ANNAPOLIS, Md. (AP) — Scads of hacksaws, chisels, shavers, wrenches and screwdrivers dangle from the walls in Andy Borland’s workshop. Bottles of glue teeter on the edge of counters.
The chests and workbenches are discarded relics from Severna Park High School’s old shop class, and a sign looms overhead: Grandpa’s Workshop Broken Toys Fixed Here.
Not cracked iPhones or crashed laptops or frozen e-readers — leave them to the “Geniuses” and “Geek Squads.”
Here, in the sawdust haze, is where real toys go when they need troubleshooting.
But this isn’t just an ordinary repair shop. It’s a sophisticated, assembly-line toy-making factory to give the elves a run for their money.
“This is the inner sanctum,” said Katie Borland, leading guests past the couple’s Severna Park garage this week into her husband’s workshop addition, built a year after they moved into their house.
Borland, a retired teacher and coach, is one of a group of men who meets in his shop every week to make wooden toys from scratch.
This is no casual pastime. Beginning in February, they spend the next 10 months building airplanes, cars, pickup trucks, pencil boxes, tractor-trailers, puzzles, jewelry boxes with ballerina scroll work, fairy magic wands and doll beds.
“I give them January off,” Borland said.
This year, the small group of craftsmen from the Annapolis Woodworkers’ Guild — Don Ames, Paul Dodson, Bill Carbin, Will Hottle, Jim Jordan, Barry Frankel and Borland — was responsible for making 750 toys.
For 20 years, they’ve distributed handmade toys to children at Sarah’s House in Fort Meade during the holidays. Three years ago, they decided to expand their project to include many other charities, such as Cisco Center, Severna Park Assistance Network and various schools’ Backpack Buddies programs.
Bruce Clopein, a volunteer resource manager at Sarah’s House, said it’s interesting to watch children react to simple, old-fashioned wooden toys that don’t have buttons and screens. Sarah’s House is an emergency program that offers temporary housing for homeless families.
Fifty-five of the guild’s toys were given to Sarah’s House children this morning.
“It’s a very tactile gift,” Clopein said. “It’s definitely far different from your typical toys these days, but we’ve found they still enjoy them.”
These playthings showcase the bare essence of wood. No paint. No decals. Many are the unvarnished creations of pine, walnut, maple, ash, oak, cherry and poplar.
These guys aren’t tree snobs. They’ll take whatever scrap of wood they’re donated and turn it into a gift.

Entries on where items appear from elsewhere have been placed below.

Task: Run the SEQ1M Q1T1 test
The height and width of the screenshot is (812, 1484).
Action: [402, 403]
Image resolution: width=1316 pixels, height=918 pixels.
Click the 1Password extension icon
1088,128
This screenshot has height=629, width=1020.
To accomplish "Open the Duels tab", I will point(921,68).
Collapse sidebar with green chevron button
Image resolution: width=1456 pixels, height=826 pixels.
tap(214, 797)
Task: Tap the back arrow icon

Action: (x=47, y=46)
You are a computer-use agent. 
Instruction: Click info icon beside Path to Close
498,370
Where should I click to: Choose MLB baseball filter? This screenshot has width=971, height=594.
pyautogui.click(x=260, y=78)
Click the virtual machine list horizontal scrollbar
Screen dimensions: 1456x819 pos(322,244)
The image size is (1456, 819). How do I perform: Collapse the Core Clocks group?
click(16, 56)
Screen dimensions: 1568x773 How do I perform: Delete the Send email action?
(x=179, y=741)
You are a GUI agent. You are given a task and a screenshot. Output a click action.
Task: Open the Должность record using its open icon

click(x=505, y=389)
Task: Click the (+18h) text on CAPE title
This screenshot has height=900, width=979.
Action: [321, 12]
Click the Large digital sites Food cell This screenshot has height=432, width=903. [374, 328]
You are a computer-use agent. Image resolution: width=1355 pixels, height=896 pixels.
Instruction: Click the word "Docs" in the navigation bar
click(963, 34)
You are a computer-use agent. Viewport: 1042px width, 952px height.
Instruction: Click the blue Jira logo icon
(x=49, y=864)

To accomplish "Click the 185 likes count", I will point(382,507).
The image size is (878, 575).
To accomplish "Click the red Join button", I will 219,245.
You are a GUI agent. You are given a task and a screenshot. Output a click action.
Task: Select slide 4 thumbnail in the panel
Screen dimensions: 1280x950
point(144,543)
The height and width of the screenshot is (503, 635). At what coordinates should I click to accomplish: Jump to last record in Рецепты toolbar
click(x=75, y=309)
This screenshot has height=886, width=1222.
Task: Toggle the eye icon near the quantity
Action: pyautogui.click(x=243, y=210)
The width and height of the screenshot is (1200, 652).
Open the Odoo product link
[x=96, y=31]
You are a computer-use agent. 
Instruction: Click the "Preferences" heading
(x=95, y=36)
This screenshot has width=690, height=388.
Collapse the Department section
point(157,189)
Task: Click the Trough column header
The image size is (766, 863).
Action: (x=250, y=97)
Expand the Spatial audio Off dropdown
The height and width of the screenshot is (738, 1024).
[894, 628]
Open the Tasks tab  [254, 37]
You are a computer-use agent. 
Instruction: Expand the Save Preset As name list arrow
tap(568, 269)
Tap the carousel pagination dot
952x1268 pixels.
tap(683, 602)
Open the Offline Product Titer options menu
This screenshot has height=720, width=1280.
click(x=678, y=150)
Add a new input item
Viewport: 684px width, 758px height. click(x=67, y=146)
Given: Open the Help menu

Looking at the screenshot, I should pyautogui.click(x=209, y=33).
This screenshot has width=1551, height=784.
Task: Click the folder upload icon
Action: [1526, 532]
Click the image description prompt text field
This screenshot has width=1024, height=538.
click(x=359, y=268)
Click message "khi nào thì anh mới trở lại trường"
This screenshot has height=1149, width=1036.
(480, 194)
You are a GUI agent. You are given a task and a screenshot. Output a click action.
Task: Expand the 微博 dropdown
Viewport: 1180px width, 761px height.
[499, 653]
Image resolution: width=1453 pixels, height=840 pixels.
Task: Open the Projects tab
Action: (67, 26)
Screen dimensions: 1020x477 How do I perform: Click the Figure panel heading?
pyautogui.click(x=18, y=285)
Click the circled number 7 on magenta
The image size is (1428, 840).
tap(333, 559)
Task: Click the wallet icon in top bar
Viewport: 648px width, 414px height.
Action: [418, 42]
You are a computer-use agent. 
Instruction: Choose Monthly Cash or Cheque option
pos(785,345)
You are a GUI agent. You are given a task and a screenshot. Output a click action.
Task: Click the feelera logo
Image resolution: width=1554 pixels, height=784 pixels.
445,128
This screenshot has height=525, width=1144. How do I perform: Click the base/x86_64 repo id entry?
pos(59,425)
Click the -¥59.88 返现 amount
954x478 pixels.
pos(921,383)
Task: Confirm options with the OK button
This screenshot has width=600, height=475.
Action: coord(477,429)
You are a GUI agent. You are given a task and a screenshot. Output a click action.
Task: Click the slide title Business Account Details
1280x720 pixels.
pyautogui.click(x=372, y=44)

Hottle, whose brother owns Somerset Door and Column Co. in Pennsylvania, gathers a lot of their supplies.
“I go in and scavenge their cutoff piles,” Hottle said. “We don’t have to buy wood.”
The challenge the guild toy-makers have faced is coming up with ideas and designs that little girls will enjoy. This year they introduced a new one — a fairy magic wand — that a few of their grandchildren helped decorate with ribbon streamers and glitter.
The woodworkers made 92 of them.
They’ve also partnered with quilting guilds to provide refurbished dolls with handmade clothes, mattresses and blankets for the wooden doll beds. Ames’ wife, Beverly Ames, helped make the mini quilts.
“You can take a block of wood and put wheels on it, and a boy’s happy,” Borland said.
He steadied himself on a stool with a cane and picked up a car from the bench. He couldn’t resist the urge to buff invisible bumps and pits with a square of sandpaper.
The cars the men design start with a block, he explained. Before any cutting or sculpting, they laminate them with ash and a strip of walnut for a race car stripe. They drill the holes in either side for the axles and two small ones for exhaust pipes.
Occasionally, there are duds that go straight in the trash. Or happy little accidents that give each toy its character.
“Sometimes you put the tailpipes in the wrong way, and we call them headlights,” Carbin said.
Their regular Monday work sessions last about four hours. But don’t count on these retirees gabbing while they work like they’re in some kind of a sewing circle. As soon as they enter the workshop, it’s noise-canceling headphones for their ears.
The only sound is the churn of drills, the buzz of saws. They’ll catch up on the grandchildren news during lunch, when Katie serves up piping hot soup and a muffin. (It’s the only compensation they’ll take for their labor.)
“Once we get started, we don’t talk,” Dodson said. “We can’t hear anyway.”
Information from: The Capital of Annapolis, Md.